#### Requirement:
Would you retype all of these records exactly?

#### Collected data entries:

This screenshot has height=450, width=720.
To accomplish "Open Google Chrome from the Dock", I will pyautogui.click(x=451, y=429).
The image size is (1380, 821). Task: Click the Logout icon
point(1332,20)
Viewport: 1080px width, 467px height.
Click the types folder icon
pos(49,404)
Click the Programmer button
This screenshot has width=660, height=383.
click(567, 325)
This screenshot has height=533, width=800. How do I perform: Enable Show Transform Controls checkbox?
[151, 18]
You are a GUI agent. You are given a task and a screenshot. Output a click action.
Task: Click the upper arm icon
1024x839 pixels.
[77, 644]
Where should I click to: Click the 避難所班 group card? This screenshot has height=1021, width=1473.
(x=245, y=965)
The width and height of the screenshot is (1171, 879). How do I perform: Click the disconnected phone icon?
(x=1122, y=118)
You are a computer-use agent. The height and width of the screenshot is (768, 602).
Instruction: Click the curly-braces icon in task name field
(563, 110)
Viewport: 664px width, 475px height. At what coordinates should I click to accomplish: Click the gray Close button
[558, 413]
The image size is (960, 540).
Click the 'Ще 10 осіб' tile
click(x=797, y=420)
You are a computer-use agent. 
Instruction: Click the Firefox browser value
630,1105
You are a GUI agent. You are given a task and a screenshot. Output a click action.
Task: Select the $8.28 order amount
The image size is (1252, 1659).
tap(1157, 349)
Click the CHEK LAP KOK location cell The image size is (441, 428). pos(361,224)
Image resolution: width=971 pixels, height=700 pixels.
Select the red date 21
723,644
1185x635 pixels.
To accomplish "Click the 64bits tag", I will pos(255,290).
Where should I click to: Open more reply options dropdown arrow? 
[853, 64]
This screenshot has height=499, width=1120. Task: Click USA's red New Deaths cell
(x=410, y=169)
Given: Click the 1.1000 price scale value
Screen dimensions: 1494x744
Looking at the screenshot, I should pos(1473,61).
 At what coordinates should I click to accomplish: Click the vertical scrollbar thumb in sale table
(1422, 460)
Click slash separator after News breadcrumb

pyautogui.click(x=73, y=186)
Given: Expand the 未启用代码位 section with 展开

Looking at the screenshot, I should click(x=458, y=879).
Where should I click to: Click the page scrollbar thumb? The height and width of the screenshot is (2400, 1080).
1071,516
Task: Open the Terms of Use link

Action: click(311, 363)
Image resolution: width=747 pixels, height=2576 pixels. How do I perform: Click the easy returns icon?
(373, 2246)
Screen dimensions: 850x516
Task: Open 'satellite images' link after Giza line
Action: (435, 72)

#### Response to this task:
This screenshot has height=450, width=720.
To accomplish "Open Google Chrome from the Dock", I will pyautogui.click(x=451, y=429).
The image size is (1380, 821). Task: Click the Logout icon
point(1332,20)
Viewport: 1080px width, 467px height.
Click the types folder icon
pos(49,404)
Click the Programmer button
This screenshot has width=660, height=383.
click(567, 325)
This screenshot has height=533, width=800. How do I perform: Enable Show Transform Controls checkbox?
[151, 18]
You are a GUI agent. You are given a task and a screenshot. Output a click action.
Task: Click the upper arm icon
1024x839 pixels.
[77, 644]
Where should I click to: Click the 避難所班 group card? This screenshot has height=1021, width=1473.
(x=245, y=965)
The width and height of the screenshot is (1171, 879). How do I perform: Click the disconnected phone icon?
(x=1122, y=118)
You are a computer-use agent. The height and width of the screenshot is (768, 602).
Instruction: Click the curly-braces icon in task name field
(563, 110)
Viewport: 664px width, 475px height. At what coordinates should I click to accomplish: Click the gray Close button
[558, 413]
The image size is (960, 540).
Click the 'Ще 10 осіб' tile
click(x=797, y=420)
You are a computer-use agent. 
Instruction: Click the Firefox browser value
630,1105
You are a GUI agent. You are given a task and a screenshot. Output a click action.
Task: Select the $8.28 order amount
The image size is (1252, 1659).
tap(1157, 349)
Click the CHEK LAP KOK location cell The image size is (441, 428). pos(361,224)
Image resolution: width=971 pixels, height=700 pixels.
Select the red date 21
723,644
1185x635 pixels.
To accomplish "Click the 64bits tag", I will pos(255,290).
Where should I click to: Open more reply options dropdown arrow? 
[853, 64]
This screenshot has height=499, width=1120. Task: Click USA's red New Deaths cell
(x=410, y=169)
Given: Click the 1.1000 price scale value
Screen dimensions: 1494x744
Looking at the screenshot, I should pos(1473,61).
 At what coordinates should I click to accomplish: Click the vertical scrollbar thumb in sale table
(1422, 460)
Click slash separator after News breadcrumb

pyautogui.click(x=73, y=186)
Given: Expand the 未启用代码位 section with 展开

Looking at the screenshot, I should click(x=458, y=879).
Where should I click to: Click the page scrollbar thumb? The height and width of the screenshot is (2400, 1080).
1071,516
Task: Open the Terms of Use link

Action: click(311, 363)
Image resolution: width=747 pixels, height=2576 pixels. How do I perform: Click the easy returns icon?
(373, 2246)
Screen dimensions: 850x516
Task: Open 'satellite images' link after Giza line
Action: (435, 72)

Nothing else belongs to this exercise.